Item: Units per acre Cost/acre
Land Rent 35.00
Soil Test 0.08 1.00
Harrow Two passes 16.00
Nitrogen 70 lbs 32.20
Boron 1 lb B 2.20
Fertilizer Application custom application 9.00
Trifluralin 1.5 pint 4.66
Herbicide Application custom application 9.00
Seed 6 lb 22.20
Seed Drill 4 acres/hour 10.00
Harvest Custom Combine 25.00
Trucking 0.8 tons 14.40
Storage 0.8 tons 6.40
Management fee 5 % of above costs 9.35
Interest 10 % for 6 months 8.07

Variable Cost Conventional Management 204.48
Variable Cost Low-Input Management 147.42

Cost per ton of canola Conventional Management $241/ton
Cost per ton of canola Low-Input Management $268/ton

The cost of crushing the canola is estimated at $52.67 a ton as shown in Table 3. The final cost for biodiesel estimated to be $3.07 per gallon (Table 4).

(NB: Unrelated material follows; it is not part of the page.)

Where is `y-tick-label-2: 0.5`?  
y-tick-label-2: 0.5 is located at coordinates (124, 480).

Table 3. Estimate of canola crushing costs for mechanical extraction of oil from canola seed. The analysis assumes a plant capacity of 18 tons per day and an estimated total capital of $1,010,000. The interest expense given in the table assumes a loan of $750,000 that will be repaid over an eight year period at an interest rate of 8 percent, with the remainder of the capital ($260,000) being equity.

Plant Capacity – 18 tons per day or 5580 tons per year (310 days per year)
Crushing Plant – Estimated Total Capital Cost of $1,010,000
Item Rate Annual Cost Description
Payment on Capital Costs 8 % 97,356
Labor One person per shift 85,117 $9.50/h with 22 % benefits
Electricity $0.09 per kwh 94,909 190 HP @ $0.09 per kwh
Fuel Oil $2.80 per gallon 3,750 1,500 gallons
Maintenance $0.75 per ton 4,185 5580 tons per year
Administrative 3% of above 8,560 Accounting, etc.

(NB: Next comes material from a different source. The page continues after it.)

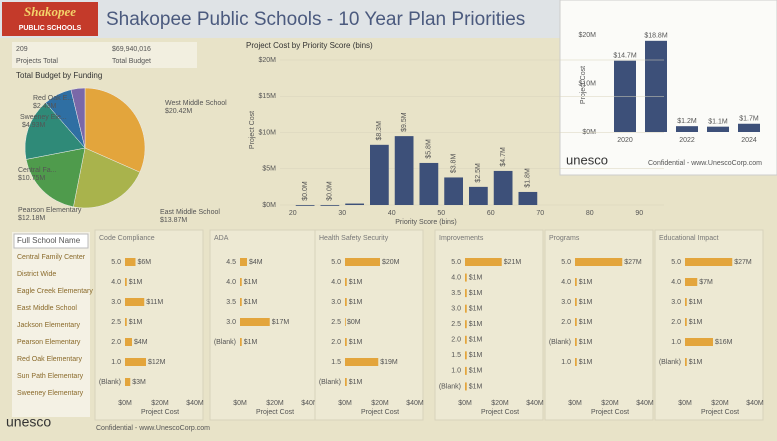 The height and width of the screenshot is (441, 777). Describe the element at coordinates (705, 164) in the screenshot. I see `inset-footer-text: Confidential - www.UnescoCorp.com` at that location.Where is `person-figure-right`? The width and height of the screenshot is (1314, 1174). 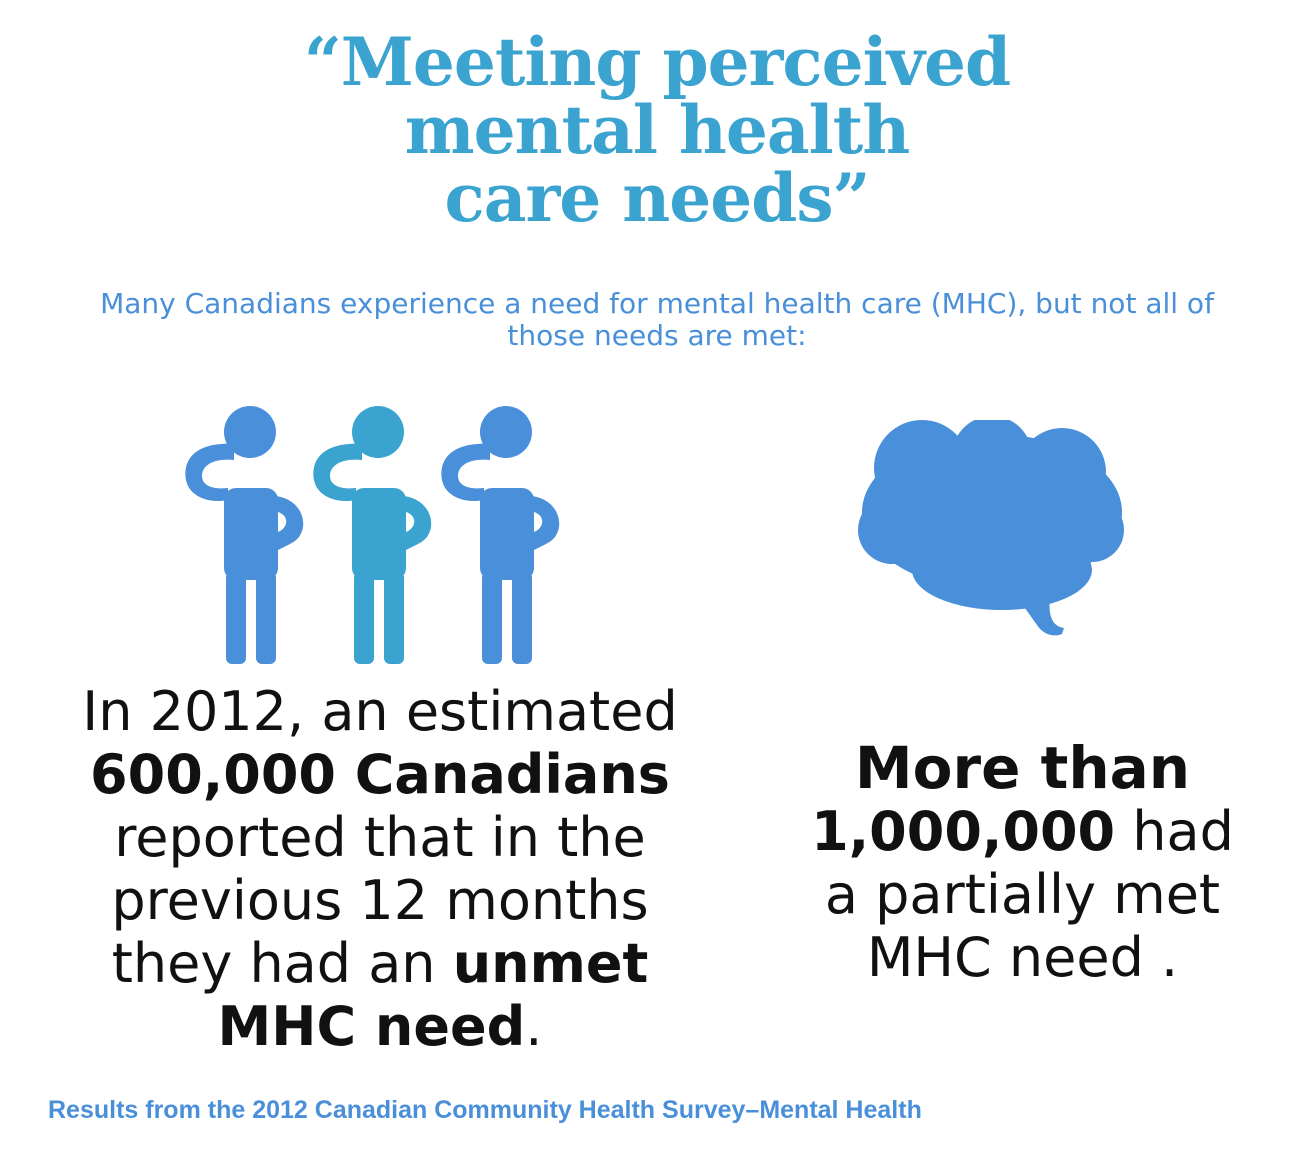
person-figure-right is located at coordinates (500, 535).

Total Annual Costs 293,876

Cost per ton 52.67

Table 4. Estimated cost of processing biodiesel in this study. A small scale system utilizing a water heater as a reaction vessel was used for this trial. The cost of Magnesol is not included in the table – it would add about 4 cents per gallon to the total cost.

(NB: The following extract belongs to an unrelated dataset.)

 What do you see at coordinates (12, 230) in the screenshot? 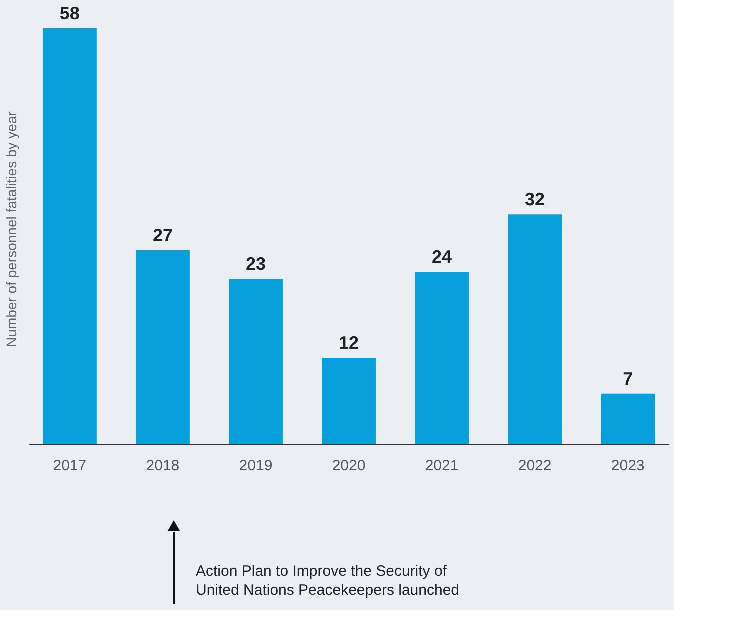
I see `y-axis-title: Number of personnel fatalities by year` at bounding box center [12, 230].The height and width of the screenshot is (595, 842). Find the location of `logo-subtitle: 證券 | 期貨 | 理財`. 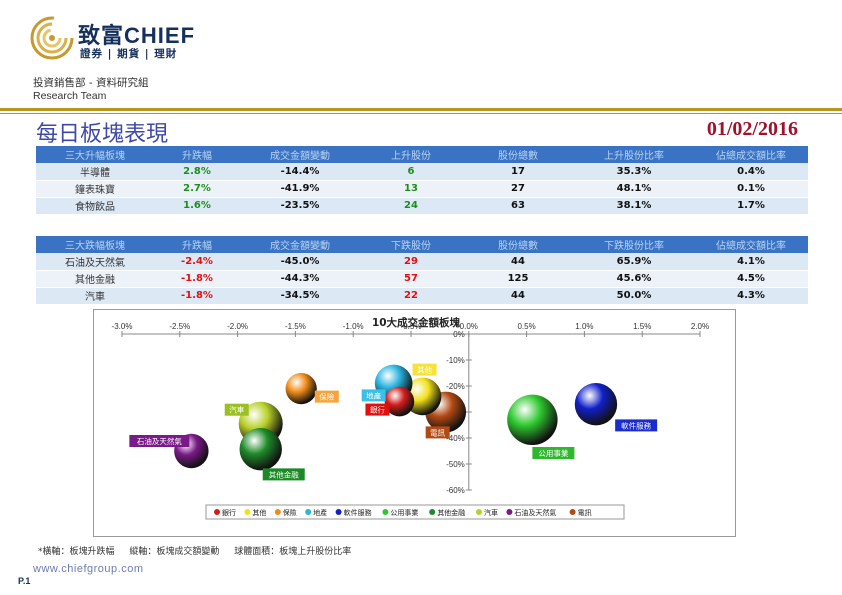

logo-subtitle: 證券 | 期貨 | 理財 is located at coordinates (129, 54).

Item Units/batch Units cost/unit cost/batch percent
Canola Oil 60.0 gallons 2.31 138.76 77
Reagents 8.0 gallons 2.31 18.49 10

Labor 1.6 hours 11.00 17.60 10
Other 0.002 apparatus 2800.00 6.50 3

Cost per batch 181.35 100

Cost per gallon 3.07

Participation Summary

Education & Outreach Activities and Participation Summary

Participation Summary

Education/outreach description:

A paper based on this work is currently in progress. Results have been presented to growers and other interested parties at biodiesel conferences in Vermont (South Royalton, June, 2006) and Maine (Bangor, September, 2006). These results have also been presented to meetings of professional crop advisors (Portsmouth, February, 2006 and 2007). A summary of this work was also published in the December, 2006 issue of Spudlines (a newsletter for potato growers in Maine). A summary of the work was also provided to the Maliseet Indians of Houlton, Maine, and to their financial backers, who are considering establishing a biodiesel production enterprise.

Project Outcomes

Assessment of Project Approach and Areas of Further Study:

Areas needing additional study

Future Recommendations:

These trials were a useful first step in evaluating the potential of producing biodiesel from canola and also in gaining additional experience with the crop in on-farm trials. More funds should be allocated for quality control and testing in future work of this sort. It is our thought that canola production could be greatly expanded in New England.

Any opinions, findings, conclusions, or recommendations expressed in this publication are those of the author(s) and do not necessarily reflect the view of the U.S. Department of Agriculture or SARE.